[EXTRACTED MATERIAL — start]

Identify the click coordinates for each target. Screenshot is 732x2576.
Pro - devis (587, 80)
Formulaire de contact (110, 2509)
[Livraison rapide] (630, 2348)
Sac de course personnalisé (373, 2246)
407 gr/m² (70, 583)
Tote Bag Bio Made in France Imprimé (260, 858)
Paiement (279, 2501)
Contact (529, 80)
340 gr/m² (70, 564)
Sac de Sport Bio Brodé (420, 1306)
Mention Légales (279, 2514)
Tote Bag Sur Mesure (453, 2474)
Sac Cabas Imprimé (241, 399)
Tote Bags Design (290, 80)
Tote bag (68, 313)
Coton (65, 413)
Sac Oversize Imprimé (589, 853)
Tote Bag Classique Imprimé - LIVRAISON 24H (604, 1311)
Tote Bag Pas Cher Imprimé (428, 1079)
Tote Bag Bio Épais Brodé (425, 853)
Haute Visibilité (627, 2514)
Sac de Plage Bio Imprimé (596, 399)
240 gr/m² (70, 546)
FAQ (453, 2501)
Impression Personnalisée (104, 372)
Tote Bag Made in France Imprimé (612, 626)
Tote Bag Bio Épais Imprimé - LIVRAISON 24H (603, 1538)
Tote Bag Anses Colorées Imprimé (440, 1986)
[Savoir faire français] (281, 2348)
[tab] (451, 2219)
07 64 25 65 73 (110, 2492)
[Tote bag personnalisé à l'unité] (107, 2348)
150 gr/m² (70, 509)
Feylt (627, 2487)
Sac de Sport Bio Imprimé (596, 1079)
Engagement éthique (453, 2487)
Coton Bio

[EXTRACTED MATERIAL — finish]

» **EXERCISE OBJECTIVE**
Look for the line with "FAQ (453, 2501)" in the records above. Repeat it and each line after it exactly.

» **ANSWER SECTION**
FAQ (453, 2501)
Impression Personnalisée (104, 372)
Tote Bag Made in France Imprimé (612, 626)
Tote Bag Bio Épais Imprimé - LIVRAISON 24H (603, 1538)
Tote Bag Anses Colorées Imprimé (440, 1986)
[Savoir faire français] (281, 2348)
[tab] (451, 2219)
07 64 25 65 73 (110, 2492)
[Tote bag personnalisé à l'unité] (107, 2348)
150 gr/m² (70, 509)
Feylt (627, 2487)
Sac de Sport Bio Imprimé (596, 1079)
Engagement éthique (453, 2487)
Coton Bio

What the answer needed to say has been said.